The sheer scale of agricultural pollutants has forced the DMWW to continuously find new ways to keep its source water in the Raccoon and Des Moines Rivers below federal standards for safe drinking, including installing one of the largest nitrate removal systems in the world.

Last summer, the utility was put under pressure when levels of toxic microcystins from an algae bloom in the Des Moines River exceeded federal safe standards for 110 days in a row, while at the same time drought conditions and agricultural runoff constrained the use of the Raccoon River, underscoring the threat that emerging contaminants and extreme weather conditions made worse by climate change are posing.

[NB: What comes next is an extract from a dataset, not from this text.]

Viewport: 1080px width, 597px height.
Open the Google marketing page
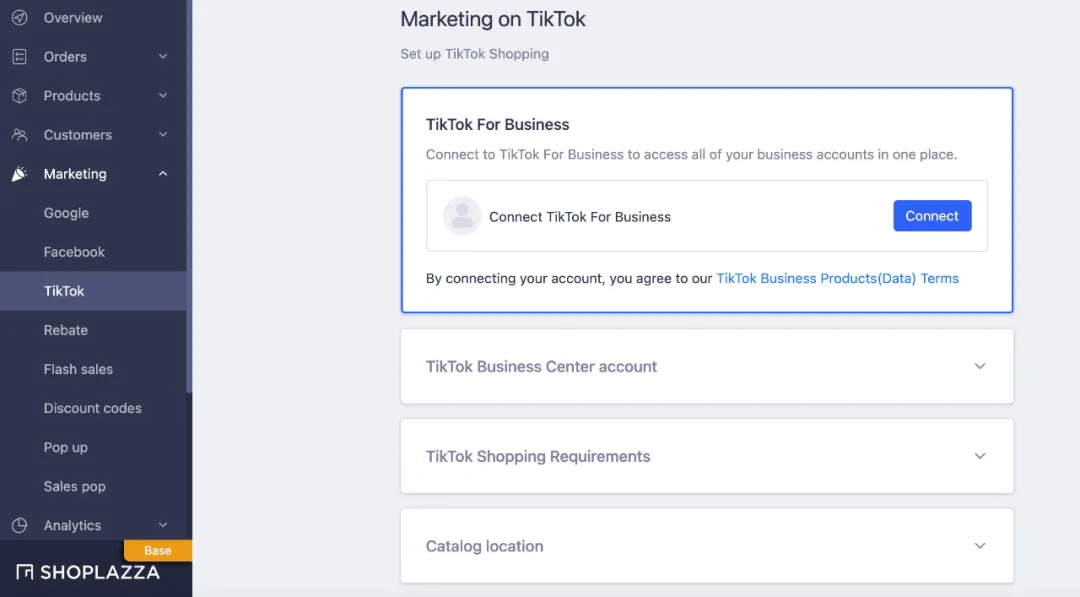pyautogui.click(x=66, y=213)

American Rivers is calling on the EPA to significantly and immediately ramp up monitoring of livestock operations in the watershed to ensure operators are meeting water quality standards. Corrigan says he wants to see state officials develop a firm timeline and specific metrics to implement its voluntary Nutrient Reduction Strategy, which was implemented in 2013 and which American Rivers described as “fundamentally inadequate” approach that has “failed spectacularly."

“Our perspective is these are waters of the state, the state should take responsibility for protecting them. Given that the nutrient reduction strategy is their stated policy, they need to develop an implementation plan and a timeline,” Corrigan said.

A spokesperson for the Iowa Department of Natural Resources declined to comment on the report from American Rivers.